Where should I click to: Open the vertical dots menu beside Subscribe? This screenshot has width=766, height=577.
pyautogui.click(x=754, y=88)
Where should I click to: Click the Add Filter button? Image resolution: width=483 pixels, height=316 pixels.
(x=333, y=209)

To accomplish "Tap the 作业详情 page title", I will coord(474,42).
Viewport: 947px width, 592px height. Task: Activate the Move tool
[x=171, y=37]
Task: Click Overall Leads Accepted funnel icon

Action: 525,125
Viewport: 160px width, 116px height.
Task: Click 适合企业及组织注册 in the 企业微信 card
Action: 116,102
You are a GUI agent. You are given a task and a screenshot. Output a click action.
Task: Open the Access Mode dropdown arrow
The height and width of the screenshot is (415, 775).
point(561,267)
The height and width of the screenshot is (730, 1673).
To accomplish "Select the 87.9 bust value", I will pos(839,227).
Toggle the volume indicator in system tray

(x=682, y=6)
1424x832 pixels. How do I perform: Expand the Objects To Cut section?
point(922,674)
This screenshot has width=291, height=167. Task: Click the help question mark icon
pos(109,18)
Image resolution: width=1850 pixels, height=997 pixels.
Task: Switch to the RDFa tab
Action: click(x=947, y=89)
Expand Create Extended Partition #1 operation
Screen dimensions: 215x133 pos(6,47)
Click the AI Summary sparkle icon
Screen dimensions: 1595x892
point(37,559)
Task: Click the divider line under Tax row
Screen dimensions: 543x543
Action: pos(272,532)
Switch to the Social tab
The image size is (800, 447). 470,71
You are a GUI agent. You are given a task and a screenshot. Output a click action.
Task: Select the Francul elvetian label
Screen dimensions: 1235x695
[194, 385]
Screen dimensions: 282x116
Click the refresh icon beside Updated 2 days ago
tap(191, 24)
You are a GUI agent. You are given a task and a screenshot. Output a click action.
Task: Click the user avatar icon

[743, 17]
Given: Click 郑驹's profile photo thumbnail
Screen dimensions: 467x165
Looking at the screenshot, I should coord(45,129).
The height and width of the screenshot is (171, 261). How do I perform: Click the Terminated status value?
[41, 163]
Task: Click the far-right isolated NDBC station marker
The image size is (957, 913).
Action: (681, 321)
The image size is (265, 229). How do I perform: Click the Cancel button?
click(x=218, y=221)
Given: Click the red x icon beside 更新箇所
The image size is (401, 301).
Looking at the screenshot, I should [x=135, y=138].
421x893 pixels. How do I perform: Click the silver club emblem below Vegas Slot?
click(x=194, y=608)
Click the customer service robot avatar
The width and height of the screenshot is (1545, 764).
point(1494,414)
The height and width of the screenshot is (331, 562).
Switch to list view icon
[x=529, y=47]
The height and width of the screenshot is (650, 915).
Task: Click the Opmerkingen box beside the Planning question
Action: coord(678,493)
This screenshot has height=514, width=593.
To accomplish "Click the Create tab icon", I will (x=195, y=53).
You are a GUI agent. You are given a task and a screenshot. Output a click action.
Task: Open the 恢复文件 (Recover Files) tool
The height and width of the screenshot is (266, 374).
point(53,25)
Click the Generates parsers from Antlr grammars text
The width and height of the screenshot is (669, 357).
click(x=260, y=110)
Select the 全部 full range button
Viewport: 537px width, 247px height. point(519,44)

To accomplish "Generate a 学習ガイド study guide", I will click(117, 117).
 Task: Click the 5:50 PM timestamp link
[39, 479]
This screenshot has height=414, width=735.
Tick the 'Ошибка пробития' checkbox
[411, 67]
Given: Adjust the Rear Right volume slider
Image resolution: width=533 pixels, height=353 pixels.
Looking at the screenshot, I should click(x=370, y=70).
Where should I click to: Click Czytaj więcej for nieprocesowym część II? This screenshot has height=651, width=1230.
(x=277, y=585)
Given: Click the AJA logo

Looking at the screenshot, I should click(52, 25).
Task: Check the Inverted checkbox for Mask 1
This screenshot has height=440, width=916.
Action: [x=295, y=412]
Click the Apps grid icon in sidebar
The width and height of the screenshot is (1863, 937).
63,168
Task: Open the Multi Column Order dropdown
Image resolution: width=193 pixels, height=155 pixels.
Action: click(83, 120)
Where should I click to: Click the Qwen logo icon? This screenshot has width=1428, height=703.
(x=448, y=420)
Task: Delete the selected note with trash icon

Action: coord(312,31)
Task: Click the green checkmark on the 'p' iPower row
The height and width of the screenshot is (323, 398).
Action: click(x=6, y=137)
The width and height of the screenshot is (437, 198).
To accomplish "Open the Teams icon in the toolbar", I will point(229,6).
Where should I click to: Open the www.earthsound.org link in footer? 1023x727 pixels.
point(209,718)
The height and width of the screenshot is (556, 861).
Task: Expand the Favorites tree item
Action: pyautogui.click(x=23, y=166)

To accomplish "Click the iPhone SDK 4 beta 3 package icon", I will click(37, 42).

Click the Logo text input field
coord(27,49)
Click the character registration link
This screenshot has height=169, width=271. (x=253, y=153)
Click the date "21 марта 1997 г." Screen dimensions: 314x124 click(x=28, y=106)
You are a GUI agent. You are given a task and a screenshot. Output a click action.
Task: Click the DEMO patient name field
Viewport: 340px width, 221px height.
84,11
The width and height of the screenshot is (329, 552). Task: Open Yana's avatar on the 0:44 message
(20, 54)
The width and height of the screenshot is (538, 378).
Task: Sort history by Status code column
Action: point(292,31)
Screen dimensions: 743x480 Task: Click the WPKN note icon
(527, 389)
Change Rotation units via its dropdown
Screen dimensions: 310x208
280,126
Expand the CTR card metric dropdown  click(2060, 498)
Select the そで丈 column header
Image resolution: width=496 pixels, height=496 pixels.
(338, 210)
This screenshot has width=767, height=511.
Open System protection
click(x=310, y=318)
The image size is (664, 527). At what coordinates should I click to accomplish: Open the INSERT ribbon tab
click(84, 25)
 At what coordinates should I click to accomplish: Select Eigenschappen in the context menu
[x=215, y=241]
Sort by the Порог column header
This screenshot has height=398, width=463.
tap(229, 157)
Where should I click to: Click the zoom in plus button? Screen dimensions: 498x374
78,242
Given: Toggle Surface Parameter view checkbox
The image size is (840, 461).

^^^^^^^^

▸ TASK BRIEF
Copy out every one of the rows above verbatim, with no changes.

▸ REPLY
Where should I click to: Open the vertical dots menu beside Subscribe? This screenshot has width=766, height=577.
pyautogui.click(x=754, y=88)
Where should I click to: Click the Add Filter button? Image resolution: width=483 pixels, height=316 pixels.
(x=333, y=209)

To accomplish "Tap the 作业详情 page title", I will coord(474,42).
Viewport: 947px width, 592px height. Task: Activate the Move tool
[x=171, y=37]
Task: Click Overall Leads Accepted funnel icon

Action: 525,125
Viewport: 160px width, 116px height.
Task: Click 适合企业及组织注册 in the 企业微信 card
Action: 116,102
You are a GUI agent. You are given a task and a screenshot. Output a click action.
Task: Open the Access Mode dropdown arrow
The height and width of the screenshot is (415, 775).
point(561,267)
The height and width of the screenshot is (730, 1673).
To accomplish "Select the 87.9 bust value", I will pos(839,227).
Toggle the volume indicator in system tray

(x=682, y=6)
1424x832 pixels. How do I perform: Expand the Objects To Cut section?
point(922,674)
This screenshot has width=291, height=167. Task: Click the help question mark icon
pos(109,18)
Image resolution: width=1850 pixels, height=997 pixels.
Task: Switch to the RDFa tab
Action: click(x=947, y=89)
Expand Create Extended Partition #1 operation
Screen dimensions: 215x133 pos(6,47)
Click the AI Summary sparkle icon
Screen dimensions: 1595x892
point(37,559)
Task: Click the divider line under Tax row
Screen dimensions: 543x543
Action: pos(272,532)
Switch to the Social tab
The image size is (800, 447). 470,71
You are a GUI agent. You are given a task and a screenshot. Output a click action.
Task: Select the Francul elvetian label
Screen dimensions: 1235x695
[194, 385]
Screen dimensions: 282x116
Click the refresh icon beside Updated 2 days ago
tap(191, 24)
You are a GUI agent. You are given a task and a screenshot. Output a click action.
Task: Click the user avatar icon

[743, 17]
Given: Click 郑驹's profile photo thumbnail
Screen dimensions: 467x165
Looking at the screenshot, I should coord(45,129).
The height and width of the screenshot is (171, 261). How do I perform: Click the Terminated status value?
[41, 163]
Task: Click the far-right isolated NDBC station marker
The image size is (957, 913).
Action: (681, 321)
The image size is (265, 229). How do I perform: Click the Cancel button?
click(x=218, y=221)
Given: Click the red x icon beside 更新箇所
The image size is (401, 301).
Looking at the screenshot, I should [x=135, y=138].
421x893 pixels. How do I perform: Click the silver club emblem below Vegas Slot?
click(x=194, y=608)
Click the customer service robot avatar
The width and height of the screenshot is (1545, 764).
point(1494,414)
The height and width of the screenshot is (331, 562).
Switch to list view icon
[x=529, y=47]
The height and width of the screenshot is (650, 915).
Task: Click the Opmerkingen box beside the Planning question
Action: coord(678,493)
This screenshot has height=514, width=593.
To accomplish "Click the Create tab icon", I will (x=195, y=53).
You are a GUI agent. You are given a task and a screenshot. Output a click action.
Task: Open the 恢复文件 (Recover Files) tool
The height and width of the screenshot is (266, 374).
point(53,25)
Click the Generates parsers from Antlr grammars text
The width and height of the screenshot is (669, 357).
click(x=260, y=110)
Select the 全部 full range button
Viewport: 537px width, 247px height. point(519,44)

To accomplish "Generate a 学習ガイド study guide", I will click(117, 117).
 Task: Click the 5:50 PM timestamp link
[39, 479]
This screenshot has height=414, width=735.
Tick the 'Ошибка пробития' checkbox
[411, 67]
Given: Adjust the Rear Right volume slider
Image resolution: width=533 pixels, height=353 pixels.
Looking at the screenshot, I should click(x=370, y=70).
Where should I click to: Click Czytaj więcej for nieprocesowym część II? This screenshot has height=651, width=1230.
(x=277, y=585)
Given: Click the AJA logo

Looking at the screenshot, I should click(52, 25).
Task: Check the Inverted checkbox for Mask 1
This screenshot has height=440, width=916.
Action: [x=295, y=412]
Click the Apps grid icon in sidebar
The width and height of the screenshot is (1863, 937).
63,168
Task: Open the Multi Column Order dropdown
Image resolution: width=193 pixels, height=155 pixels.
Action: click(83, 120)
Where should I click to: Click the Qwen logo icon? This screenshot has width=1428, height=703.
(x=448, y=420)
Task: Delete the selected note with trash icon

Action: coord(312,31)
Task: Click the green checkmark on the 'p' iPower row
The height and width of the screenshot is (323, 398).
Action: click(x=6, y=137)
The width and height of the screenshot is (437, 198).
To accomplish "Open the Teams icon in the toolbar", I will point(229,6).
Where should I click to: Open the www.earthsound.org link in footer? 1023x727 pixels.
point(209,718)
The height and width of the screenshot is (556, 861).
Task: Expand the Favorites tree item
Action: pyautogui.click(x=23, y=166)

To accomplish "Click the iPhone SDK 4 beta 3 package icon", I will click(37, 42).

Click the Logo text input field
coord(27,49)
Click the character registration link
This screenshot has height=169, width=271. (x=253, y=153)
Click the date "21 марта 1997 г." Screen dimensions: 314x124 click(x=28, y=106)
You are a GUI agent. You are given a task and a screenshot. Output a click action.
Task: Click the DEMO patient name field
Viewport: 340px width, 221px height.
84,11
The width and height of the screenshot is (329, 552). Task: Open Yana's avatar on the 0:44 message
(20, 54)
The width and height of the screenshot is (538, 378).
Task: Sort history by Status code column
Action: point(292,31)
Screen dimensions: 743x480 Task: Click the WPKN note icon
(527, 389)
Change Rotation units via its dropdown
Screen dimensions: 310x208
280,126
Expand the CTR card metric dropdown  click(2060, 498)
Select the そで丈 column header
Image resolution: width=496 pixels, height=496 pixels.
(338, 210)
This screenshot has width=767, height=511.
Open System protection
click(x=310, y=318)
The image size is (664, 527). At what coordinates should I click to accomplish: Open the INSERT ribbon tab
click(84, 25)
 At what coordinates should I click to accomplish: Select Eigenschappen in the context menu
[x=215, y=241]
Sort by the Порог column header
This screenshot has height=398, width=463.
tap(229, 157)
Where should I click to: Click the zoom in plus button? Screen dimensions: 498x374
78,242
Given: Toggle Surface Parameter view checkbox
The image size is (840, 461).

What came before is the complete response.